Insgesamt gibt es in Österreich rund 157 Biotech- und Pharmafirmen (Stand: 2012).  Sie beschäftigen zusammen etwas mehr als 18.000 Arbeitnehmer und erzielen einen Umsatz von mehr als fünf Milliarden Euro. In den vergangenen Jahren ist der Sektor stetig gewachsen. Neue Firmen wurden beinahe monatlich gegründet. Allein in der Zeit zwischen 2010 und 2012 gründeten Unternehmer 17 neue Biotech- und 3 neue Pharmafirmen in Österreich. 

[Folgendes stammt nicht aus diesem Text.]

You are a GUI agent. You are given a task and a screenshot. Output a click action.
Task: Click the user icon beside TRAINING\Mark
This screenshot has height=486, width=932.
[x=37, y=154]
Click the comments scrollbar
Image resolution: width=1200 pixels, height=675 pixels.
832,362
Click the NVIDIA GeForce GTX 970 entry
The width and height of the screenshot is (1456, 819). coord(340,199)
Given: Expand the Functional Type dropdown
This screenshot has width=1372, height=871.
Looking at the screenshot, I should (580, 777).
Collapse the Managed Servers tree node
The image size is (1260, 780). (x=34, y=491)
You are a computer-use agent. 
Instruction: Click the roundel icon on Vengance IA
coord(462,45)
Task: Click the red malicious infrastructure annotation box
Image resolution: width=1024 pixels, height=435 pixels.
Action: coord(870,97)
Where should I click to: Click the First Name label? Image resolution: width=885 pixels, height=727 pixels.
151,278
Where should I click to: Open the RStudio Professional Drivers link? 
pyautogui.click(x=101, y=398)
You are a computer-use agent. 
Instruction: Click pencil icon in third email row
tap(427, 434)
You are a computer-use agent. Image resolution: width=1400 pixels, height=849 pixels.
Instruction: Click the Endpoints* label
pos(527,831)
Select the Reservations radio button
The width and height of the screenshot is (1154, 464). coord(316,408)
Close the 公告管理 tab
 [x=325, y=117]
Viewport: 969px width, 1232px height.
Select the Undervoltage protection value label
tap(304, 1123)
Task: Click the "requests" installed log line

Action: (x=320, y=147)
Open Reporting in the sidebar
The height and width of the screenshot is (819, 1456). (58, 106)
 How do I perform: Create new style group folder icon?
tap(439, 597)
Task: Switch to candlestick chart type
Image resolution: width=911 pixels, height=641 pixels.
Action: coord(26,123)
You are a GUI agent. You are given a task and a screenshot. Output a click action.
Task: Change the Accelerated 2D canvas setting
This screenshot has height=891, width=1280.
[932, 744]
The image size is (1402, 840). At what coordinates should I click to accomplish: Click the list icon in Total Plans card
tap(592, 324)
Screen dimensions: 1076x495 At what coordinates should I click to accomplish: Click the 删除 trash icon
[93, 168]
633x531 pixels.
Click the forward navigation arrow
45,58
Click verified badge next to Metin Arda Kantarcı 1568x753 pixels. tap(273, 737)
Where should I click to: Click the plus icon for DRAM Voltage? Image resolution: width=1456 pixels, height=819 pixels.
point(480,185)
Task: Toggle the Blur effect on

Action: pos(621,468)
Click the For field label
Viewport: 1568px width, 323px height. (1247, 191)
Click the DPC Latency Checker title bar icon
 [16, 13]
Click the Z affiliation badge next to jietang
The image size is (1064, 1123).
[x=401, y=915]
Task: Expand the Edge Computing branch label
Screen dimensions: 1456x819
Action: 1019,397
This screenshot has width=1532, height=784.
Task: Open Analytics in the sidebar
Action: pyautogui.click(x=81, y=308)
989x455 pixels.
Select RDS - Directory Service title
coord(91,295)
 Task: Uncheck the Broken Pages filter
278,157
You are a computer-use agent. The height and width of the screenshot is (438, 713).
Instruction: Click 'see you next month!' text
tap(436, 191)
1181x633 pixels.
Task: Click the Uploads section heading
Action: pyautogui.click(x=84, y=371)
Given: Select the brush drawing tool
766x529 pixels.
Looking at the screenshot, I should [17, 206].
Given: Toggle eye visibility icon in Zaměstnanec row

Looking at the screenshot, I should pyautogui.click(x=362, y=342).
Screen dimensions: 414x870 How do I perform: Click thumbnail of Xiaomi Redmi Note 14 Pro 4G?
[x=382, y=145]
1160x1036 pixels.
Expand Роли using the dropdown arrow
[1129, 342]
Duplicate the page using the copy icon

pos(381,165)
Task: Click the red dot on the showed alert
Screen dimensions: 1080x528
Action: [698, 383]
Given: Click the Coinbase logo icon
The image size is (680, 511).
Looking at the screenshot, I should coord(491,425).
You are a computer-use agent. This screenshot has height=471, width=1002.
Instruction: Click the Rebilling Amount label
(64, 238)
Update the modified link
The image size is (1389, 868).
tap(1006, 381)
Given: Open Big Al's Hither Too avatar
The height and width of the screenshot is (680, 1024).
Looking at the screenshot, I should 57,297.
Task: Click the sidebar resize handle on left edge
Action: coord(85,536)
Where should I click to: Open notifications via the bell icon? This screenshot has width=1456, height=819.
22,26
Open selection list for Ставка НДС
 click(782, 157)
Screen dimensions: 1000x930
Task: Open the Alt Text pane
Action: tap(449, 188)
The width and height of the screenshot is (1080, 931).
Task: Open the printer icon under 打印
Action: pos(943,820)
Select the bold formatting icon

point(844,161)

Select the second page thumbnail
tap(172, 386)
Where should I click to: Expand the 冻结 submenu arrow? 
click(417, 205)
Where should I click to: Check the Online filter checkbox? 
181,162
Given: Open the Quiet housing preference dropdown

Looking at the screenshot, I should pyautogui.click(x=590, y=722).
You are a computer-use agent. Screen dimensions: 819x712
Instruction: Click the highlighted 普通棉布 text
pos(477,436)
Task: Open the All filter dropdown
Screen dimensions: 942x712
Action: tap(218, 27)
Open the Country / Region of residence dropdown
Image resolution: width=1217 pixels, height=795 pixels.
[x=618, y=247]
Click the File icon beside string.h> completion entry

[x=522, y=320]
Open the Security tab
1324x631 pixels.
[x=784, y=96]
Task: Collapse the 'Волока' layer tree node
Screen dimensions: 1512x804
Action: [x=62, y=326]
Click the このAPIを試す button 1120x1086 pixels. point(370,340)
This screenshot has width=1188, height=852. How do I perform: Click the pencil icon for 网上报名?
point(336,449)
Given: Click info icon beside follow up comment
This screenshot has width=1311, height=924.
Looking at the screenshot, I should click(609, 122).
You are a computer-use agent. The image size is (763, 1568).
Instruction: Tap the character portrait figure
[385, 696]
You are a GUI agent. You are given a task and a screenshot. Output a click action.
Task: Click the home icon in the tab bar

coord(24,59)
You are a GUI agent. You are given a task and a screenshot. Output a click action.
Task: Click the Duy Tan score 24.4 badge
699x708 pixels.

Auf Wachstumskurs ist auch der Biotech-Sektor. Das zeigen AWS-Daten, die nach den Kriterien der Organisation für wirtschaftliche Zusammenarbeit und Entwicklung (OECD) erhoben wurden. Im Jahr 2012 wurden in Österreich 95 Firmen gezählt, die sich vollständig oder zum ganz überwiegenden Teil den Methoden der Biotechnologie verschireben hatten. Diese sogenannten dezidierten Biotech-Unternehmen erzielten mit 1.565 Mitarbeitern einen Jahresumsatz von 187,2 Millionen Euro. Zwei Jahre zuvor waren es noch 77 Unternehmen, die mit 1.470 Angestellten einen Umsatz von 161 Millionen Euro erwirtschafteten. Die Biotechnologie-Unternehmen in Österreich sind besonders forschungsstark. Mit Forschungsausgaben von mehr als 131 Millionen Euro, investieren sie rund 70% des Umsatzes direkt wieder in die Entwicklung neuer Produkte und Dienstleistungen.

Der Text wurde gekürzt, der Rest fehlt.